• Reflex: October 3, 2011

    With a greater share of workers in high deductible health plans, small businesses had lower premium growth than larger firms, reports Rob Mandelbaum (NYT). “[T]he average premium to insure a family of four grew 9 percent, to just over $15,073. For single coverage, premiums rose 8 percent, to $5,429. But for small firms […] premiums rose only 6 percent for family plans, to $14,098. For single coverage, the average cost at small companies was $5,326, again up about 6 percent.” The difference is due, in part, to a greater proportion of enrollment in high deductible plans and in plans with less generous benefits. Austin’s comment: This is what one would expect if the proportion of enrollment in plans with less generous coverage is growing. This is not what one would expect once the distribution of enrollment by generosity and deductible level stabilizes.
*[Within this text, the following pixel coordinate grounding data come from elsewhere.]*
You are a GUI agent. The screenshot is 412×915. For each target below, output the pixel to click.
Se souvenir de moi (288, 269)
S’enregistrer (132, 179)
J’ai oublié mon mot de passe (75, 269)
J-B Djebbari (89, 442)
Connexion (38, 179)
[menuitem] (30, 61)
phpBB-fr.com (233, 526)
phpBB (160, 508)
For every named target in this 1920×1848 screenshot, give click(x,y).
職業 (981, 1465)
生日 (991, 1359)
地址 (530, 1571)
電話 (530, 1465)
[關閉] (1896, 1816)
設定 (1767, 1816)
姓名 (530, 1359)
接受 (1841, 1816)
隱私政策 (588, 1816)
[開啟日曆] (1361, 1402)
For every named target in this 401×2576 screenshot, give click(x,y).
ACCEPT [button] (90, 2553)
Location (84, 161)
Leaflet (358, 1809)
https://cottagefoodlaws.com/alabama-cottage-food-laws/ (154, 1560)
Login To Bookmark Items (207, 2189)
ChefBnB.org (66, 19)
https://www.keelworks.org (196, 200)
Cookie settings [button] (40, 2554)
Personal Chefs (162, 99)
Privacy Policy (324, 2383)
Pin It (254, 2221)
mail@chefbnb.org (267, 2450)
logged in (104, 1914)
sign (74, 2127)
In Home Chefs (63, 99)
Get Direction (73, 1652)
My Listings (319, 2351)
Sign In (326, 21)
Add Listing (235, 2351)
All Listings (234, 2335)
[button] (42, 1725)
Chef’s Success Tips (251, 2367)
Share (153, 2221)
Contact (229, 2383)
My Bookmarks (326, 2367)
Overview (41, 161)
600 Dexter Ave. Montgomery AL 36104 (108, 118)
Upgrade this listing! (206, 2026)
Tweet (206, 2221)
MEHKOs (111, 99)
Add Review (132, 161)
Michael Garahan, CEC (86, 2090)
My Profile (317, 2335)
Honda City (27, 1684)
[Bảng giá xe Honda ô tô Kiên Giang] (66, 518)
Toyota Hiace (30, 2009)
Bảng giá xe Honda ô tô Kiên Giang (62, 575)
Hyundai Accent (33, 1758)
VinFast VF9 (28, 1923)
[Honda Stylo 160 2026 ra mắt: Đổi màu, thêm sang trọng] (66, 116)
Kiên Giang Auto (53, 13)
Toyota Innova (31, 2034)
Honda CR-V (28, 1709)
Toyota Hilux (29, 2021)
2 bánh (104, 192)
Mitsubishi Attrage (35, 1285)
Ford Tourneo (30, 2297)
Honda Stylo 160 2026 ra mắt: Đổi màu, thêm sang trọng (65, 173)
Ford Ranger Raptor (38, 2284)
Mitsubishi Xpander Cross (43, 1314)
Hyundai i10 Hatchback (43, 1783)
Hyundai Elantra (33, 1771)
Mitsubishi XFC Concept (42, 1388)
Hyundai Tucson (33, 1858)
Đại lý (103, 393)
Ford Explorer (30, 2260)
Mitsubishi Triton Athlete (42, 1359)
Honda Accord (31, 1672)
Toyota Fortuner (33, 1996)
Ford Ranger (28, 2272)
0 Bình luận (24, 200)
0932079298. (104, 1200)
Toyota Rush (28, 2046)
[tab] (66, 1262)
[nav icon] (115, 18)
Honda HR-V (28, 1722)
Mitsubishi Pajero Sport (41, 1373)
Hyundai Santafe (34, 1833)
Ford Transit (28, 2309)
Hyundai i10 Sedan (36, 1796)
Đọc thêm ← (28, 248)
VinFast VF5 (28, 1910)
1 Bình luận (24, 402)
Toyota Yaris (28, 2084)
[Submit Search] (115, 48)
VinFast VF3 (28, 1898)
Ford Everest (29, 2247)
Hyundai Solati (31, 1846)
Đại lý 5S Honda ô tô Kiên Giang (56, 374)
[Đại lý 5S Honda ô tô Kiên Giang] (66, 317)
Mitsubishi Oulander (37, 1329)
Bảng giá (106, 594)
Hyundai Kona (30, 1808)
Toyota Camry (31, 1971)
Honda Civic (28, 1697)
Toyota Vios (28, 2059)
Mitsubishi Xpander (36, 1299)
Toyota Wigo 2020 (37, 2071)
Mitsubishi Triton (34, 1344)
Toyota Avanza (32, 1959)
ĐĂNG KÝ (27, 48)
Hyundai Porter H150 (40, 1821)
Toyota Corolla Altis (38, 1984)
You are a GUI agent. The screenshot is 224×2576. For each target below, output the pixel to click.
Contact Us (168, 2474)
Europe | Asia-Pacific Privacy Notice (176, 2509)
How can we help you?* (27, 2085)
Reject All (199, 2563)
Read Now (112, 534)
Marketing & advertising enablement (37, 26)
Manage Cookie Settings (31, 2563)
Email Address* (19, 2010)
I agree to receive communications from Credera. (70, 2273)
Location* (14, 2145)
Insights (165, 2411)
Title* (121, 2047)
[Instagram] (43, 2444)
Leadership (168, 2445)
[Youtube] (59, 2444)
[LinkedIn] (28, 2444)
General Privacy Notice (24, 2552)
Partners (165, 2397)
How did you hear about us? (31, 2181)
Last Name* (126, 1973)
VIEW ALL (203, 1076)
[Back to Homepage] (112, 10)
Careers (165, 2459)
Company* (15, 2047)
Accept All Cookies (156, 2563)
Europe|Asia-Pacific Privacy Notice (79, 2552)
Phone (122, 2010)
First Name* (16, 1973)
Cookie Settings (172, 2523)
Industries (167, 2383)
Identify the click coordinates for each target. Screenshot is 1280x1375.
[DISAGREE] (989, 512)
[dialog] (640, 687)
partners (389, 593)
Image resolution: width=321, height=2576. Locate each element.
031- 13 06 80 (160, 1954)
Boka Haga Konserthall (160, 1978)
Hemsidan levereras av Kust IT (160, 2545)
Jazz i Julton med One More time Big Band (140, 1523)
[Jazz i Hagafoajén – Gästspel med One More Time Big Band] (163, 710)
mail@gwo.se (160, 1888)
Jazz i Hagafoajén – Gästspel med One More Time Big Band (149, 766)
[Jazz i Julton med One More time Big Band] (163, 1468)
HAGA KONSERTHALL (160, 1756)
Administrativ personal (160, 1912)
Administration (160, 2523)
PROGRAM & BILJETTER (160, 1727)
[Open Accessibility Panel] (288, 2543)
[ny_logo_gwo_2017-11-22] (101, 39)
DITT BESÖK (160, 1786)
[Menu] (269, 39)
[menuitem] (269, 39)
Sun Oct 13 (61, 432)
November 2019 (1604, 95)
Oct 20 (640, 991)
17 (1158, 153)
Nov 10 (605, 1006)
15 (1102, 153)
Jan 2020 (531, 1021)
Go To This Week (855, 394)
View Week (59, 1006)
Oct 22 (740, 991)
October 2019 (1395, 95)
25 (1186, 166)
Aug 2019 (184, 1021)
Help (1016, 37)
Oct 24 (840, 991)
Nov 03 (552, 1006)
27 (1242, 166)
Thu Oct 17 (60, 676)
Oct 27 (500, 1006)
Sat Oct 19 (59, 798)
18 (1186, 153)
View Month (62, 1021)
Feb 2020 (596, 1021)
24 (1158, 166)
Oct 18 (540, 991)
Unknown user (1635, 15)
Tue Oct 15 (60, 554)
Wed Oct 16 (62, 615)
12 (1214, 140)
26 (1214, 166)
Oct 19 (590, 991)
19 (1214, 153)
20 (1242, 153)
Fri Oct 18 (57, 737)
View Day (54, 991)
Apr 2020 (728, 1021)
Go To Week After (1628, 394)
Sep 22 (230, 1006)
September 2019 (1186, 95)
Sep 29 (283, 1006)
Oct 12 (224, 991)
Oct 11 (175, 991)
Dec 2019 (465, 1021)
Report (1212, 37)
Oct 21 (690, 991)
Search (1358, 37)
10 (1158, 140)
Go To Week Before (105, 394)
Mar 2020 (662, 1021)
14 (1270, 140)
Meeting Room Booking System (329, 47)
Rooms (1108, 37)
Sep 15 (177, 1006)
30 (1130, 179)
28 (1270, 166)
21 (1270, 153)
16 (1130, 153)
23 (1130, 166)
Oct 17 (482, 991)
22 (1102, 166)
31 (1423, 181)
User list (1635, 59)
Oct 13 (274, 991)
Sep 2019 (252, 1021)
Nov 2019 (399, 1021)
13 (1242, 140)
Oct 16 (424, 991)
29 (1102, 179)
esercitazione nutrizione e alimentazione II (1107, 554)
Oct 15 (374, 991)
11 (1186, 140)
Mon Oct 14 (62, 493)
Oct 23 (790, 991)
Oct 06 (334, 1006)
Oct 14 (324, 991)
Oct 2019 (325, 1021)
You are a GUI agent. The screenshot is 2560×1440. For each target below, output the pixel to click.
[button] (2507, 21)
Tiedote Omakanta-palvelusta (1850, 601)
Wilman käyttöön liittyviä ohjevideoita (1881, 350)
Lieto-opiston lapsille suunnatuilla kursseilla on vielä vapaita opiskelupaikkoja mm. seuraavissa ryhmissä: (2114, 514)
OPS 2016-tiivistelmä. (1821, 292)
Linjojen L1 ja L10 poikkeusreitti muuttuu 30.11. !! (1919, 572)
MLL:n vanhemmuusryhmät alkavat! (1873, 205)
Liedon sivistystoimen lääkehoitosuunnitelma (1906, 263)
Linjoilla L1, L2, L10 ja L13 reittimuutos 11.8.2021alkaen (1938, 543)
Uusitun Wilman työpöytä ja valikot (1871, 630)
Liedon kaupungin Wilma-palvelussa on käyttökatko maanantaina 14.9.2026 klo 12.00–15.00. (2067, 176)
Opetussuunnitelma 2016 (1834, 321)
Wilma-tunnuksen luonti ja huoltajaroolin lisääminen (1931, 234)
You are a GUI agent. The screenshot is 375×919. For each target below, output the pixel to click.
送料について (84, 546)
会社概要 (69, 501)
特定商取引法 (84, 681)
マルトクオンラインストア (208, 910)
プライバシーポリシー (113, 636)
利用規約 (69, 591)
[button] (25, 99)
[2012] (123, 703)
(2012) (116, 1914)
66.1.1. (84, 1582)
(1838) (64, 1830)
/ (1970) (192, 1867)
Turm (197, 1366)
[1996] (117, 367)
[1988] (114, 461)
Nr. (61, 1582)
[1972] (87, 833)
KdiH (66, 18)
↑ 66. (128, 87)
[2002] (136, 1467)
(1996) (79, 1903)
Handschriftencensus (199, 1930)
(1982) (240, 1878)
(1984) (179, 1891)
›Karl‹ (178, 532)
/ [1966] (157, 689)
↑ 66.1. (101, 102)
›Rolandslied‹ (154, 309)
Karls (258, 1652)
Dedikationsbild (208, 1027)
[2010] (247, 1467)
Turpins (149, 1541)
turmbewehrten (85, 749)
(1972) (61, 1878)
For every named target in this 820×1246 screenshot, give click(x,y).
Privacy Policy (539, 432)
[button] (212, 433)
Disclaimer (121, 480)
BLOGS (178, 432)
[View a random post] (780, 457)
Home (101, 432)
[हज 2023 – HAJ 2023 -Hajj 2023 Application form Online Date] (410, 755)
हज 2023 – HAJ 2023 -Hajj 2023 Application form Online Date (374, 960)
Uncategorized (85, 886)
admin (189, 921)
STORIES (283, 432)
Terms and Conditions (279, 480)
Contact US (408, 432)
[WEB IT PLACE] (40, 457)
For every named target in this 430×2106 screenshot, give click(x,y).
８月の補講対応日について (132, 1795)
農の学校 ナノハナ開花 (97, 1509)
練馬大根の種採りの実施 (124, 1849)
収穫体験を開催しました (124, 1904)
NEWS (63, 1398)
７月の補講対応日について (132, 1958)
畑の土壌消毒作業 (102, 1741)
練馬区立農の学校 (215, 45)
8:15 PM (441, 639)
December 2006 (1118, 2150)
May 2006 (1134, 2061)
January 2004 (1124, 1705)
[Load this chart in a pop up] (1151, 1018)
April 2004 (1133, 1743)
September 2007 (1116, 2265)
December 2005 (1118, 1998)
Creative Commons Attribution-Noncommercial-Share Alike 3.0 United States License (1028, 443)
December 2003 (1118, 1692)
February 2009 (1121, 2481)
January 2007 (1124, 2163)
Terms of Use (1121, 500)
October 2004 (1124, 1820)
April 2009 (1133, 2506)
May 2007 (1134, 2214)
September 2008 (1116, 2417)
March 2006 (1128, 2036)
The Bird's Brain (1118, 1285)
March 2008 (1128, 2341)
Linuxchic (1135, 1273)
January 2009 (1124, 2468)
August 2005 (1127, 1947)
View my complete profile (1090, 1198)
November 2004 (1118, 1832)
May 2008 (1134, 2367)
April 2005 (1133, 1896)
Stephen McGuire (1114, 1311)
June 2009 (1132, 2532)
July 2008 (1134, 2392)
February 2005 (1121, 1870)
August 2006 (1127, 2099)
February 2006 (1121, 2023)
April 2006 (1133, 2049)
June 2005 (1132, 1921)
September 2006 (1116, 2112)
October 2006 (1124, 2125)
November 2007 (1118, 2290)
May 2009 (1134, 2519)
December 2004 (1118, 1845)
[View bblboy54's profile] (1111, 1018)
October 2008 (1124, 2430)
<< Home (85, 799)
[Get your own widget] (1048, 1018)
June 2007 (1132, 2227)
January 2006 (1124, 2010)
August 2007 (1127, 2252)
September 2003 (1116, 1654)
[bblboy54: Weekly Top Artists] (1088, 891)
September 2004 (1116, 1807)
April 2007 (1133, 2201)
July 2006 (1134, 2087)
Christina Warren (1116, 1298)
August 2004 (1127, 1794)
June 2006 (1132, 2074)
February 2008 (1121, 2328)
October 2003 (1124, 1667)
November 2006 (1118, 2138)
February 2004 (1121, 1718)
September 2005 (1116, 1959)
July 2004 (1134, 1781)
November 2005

That’s a counter-intuitive statement I will allude to again later today and explain in detail tomorrow.

    Richard Wolf (USA Today) summarizes five broad ways to address Medicare’s troubled finances. “(1) Target ‘rich people’ […] (2) Give beneficiaries skin in the game […] (3) Raise the eligibility age […] (4) Reduce providers’ profit margins […] (5) Root out waste and inefficiency.” Austin’s comment: Overlooked is the role that private prices, particularly for hospital services, play in our health system, mediated by market power. Medicare payments are “low” only in the sense that they are below private payments. Broadening the policy focus to the entire system may, paradoxically, help resolve Medicare’s financing issues.

    • -Re – Richard Wolf:

      Is your claim here that imposing Medicare’s price schedule would neutralize the market power of providers (by making it impossible for them to demand higher prices) and thereby put caps on provider driven cost growth across the entire system?

      If private hospitals can capture rents because the market isn’t competitive enough, it’s not clear that eliminating price competition will lead to superior supply-demand coordination relative to simply eliminating barriers to competition at the patient and payor (insurance group) level.*

      *Kantorovich has finally conquered the knowledge problem? Not sure what to make of this argument otherwise.

    • Has anyone actually taken a disaggregated look at which procedures and/or patients make and lose money for hospitals in each of the high, medium, and low pricing power brackets that you reference in the link to your previous post on pricing power?

      Are they the same kind of hospitals, that are equally likely to care for the same kind of patients (Level I, II, II etc)? It seems like the kind of care they’re providing, in the aggregate, could have an impact on the extent to which they lose money on Medicare patients.

      Does the literature that you referenced account for any of these factors?